As an employee of The Daily Aztec’s Street Team, I have a lot of firsthand experience with students’ opinions of our student-run newspaper. Every week, twice a week, I pass out the new issue of San Diego State’s newspaper to students on campus and every week I get a lot of mixed reviews.
As I stand on campus, passing out The Daily Aztec, I always find myself wondering why my fellow peers aren’t more interested with the happenings of our campus. The Daily Aztec writers don’t just write for their own pleasure. They write to inform the SDSU population about campus-related issues and events — issues and events that will more likely than not effect them in some form.
It’s becoming worrisome that our generation is starting to drop the ball as far as their knowledge is concerned. It’s no secret in today’s technology-driven age, print media is slowly dying. It seems as though no one reads a print newspaper anymore, let alone college students. These same individuals claim to get their news online, but that’s highly debatable. Not only are we, as a generation, relying too much on technology, but we’re neglecting the importance of news and world-related events.
“Whenever I see someone handing out the paper I walk the other way,” engineering junior James Dunn said. “Actually, whenever I see anyone handing out anything, I try and avoid them. I don’t know what it is, but the school paper just doesn’t appeal to me. What is that great about reading some article about our school?

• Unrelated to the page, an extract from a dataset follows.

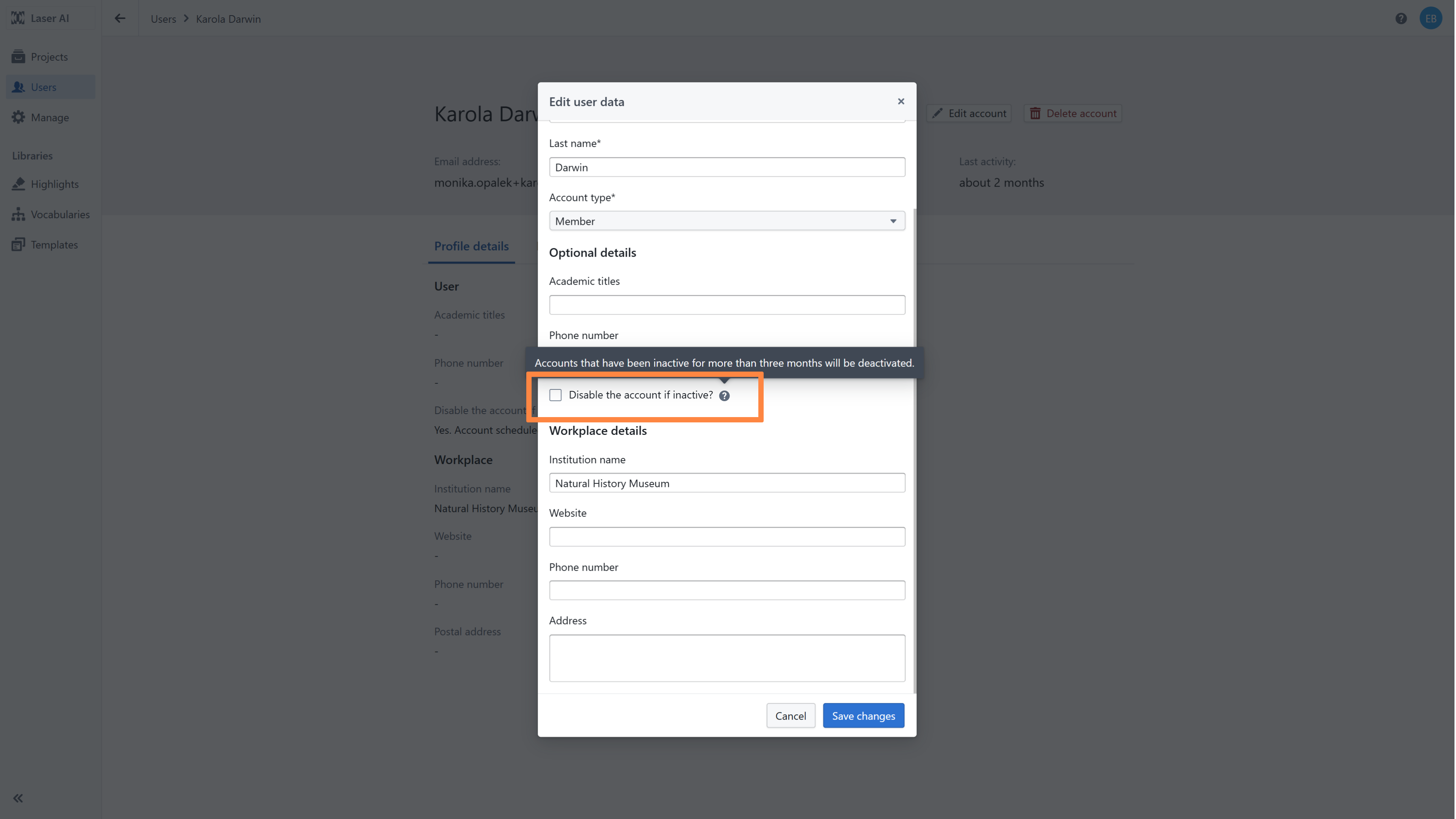Image resolution: width=1456 pixels, height=819 pixels.
Task: Click the Laser AI logo icon
Action: tap(18, 18)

I just don’t see the point in it.”
When offered a copy of the paper, many say no or just ignore my presence. Some respond by claims of reading it online, or through empty promises of reading the last issue. There’s also a handful who ask why they would want to read the paper in the first place. For the very few who do take a copy, it feels like it’s done out of kindness.

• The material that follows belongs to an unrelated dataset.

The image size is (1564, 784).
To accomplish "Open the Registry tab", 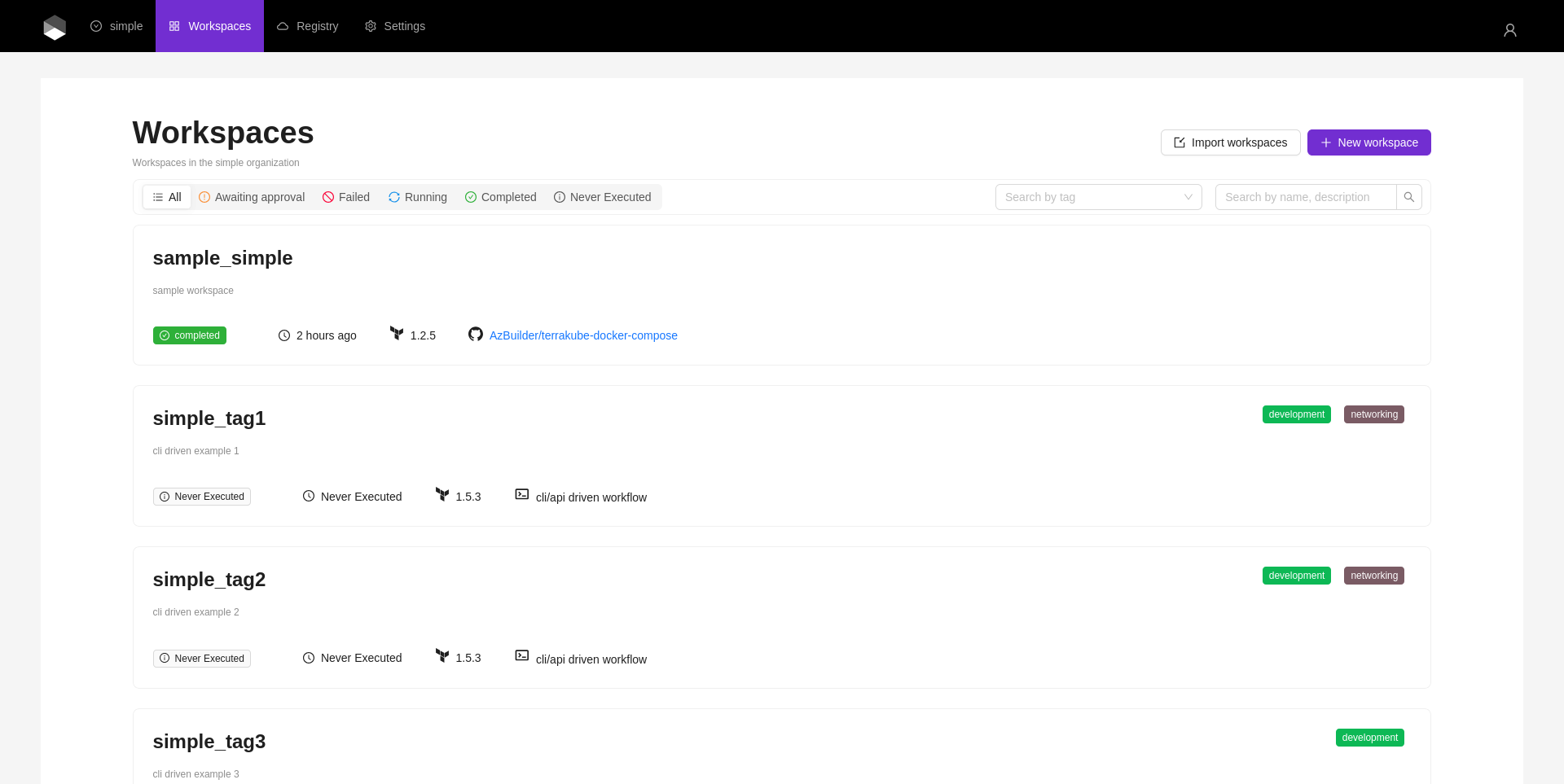I will pyautogui.click(x=308, y=26).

As college students, we’re very busy, focused on our schoolwork while trying to make some extra change so we don’t have to live off top ramen — everyday, at least. We have a lot more important priorities and concerns than to sit and read the newspaper. But what many don’t realize is just how important it is to stay up to date with the happenings of the world, including this campus.

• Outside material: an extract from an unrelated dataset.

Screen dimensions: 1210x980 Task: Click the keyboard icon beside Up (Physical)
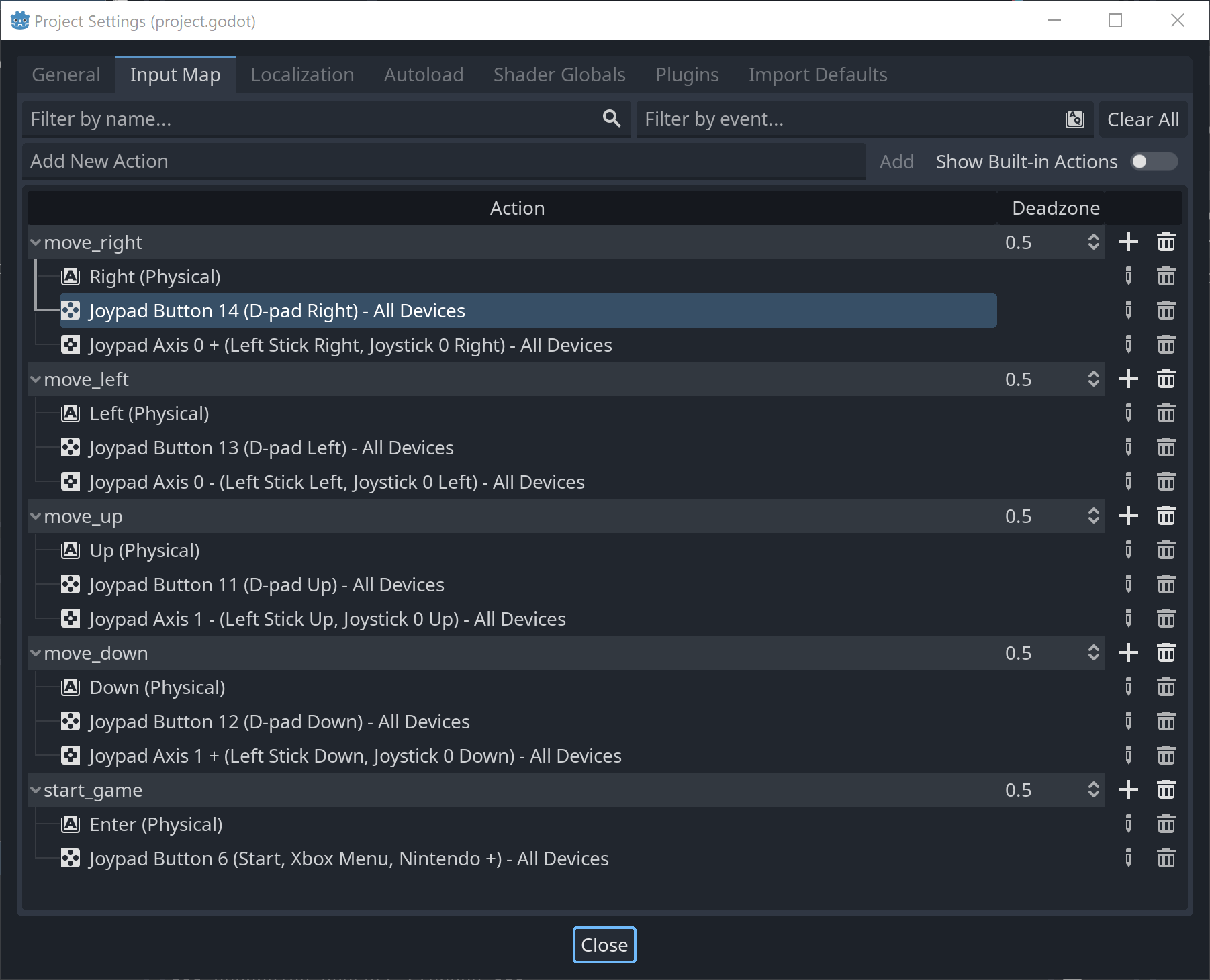[x=71, y=550]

Last semester, the Student Success Fee passed, raising the price of tuition at SDSU. The open forums, which included the voting process, were covered multiple times by the writers at The Daily Aztec, yet there were so many students who didn’t have a clue what the fee was or what it did. To no surprise, this fee passed with minimal student-body knowledge.
Shouldn’t stuff like that be important to the students of SDSU? Shouldn’t a little more attention be paid to what’s going on? The information is there, specifically in the newsstands around campus, but students are beginning to care less.
Students who say they’ll read the latest issues online, rarely do so. Most aren’t going to go out of their way to go on the website when they’re rejecting the issues conveniently handed to them; that’s a problem.
How are we supposed to make a difference in our own lives, let alone in the world, if we aren’t aware?
Reading the newspaper and staying up to date is a crucial component of a successful life. It doesn’t take much time to read a few articles. Read during breaks, or in between classes. Read when waiting for your food at Rubio’s.
Being informed isn’t hard, especially when you have the Street Team handing you a paper conveniently twice a week. You don’t even have to walk to a newsstand and grab one yourself. It’s hard to believe print media would be dying down in the first place if there was still a generational interest.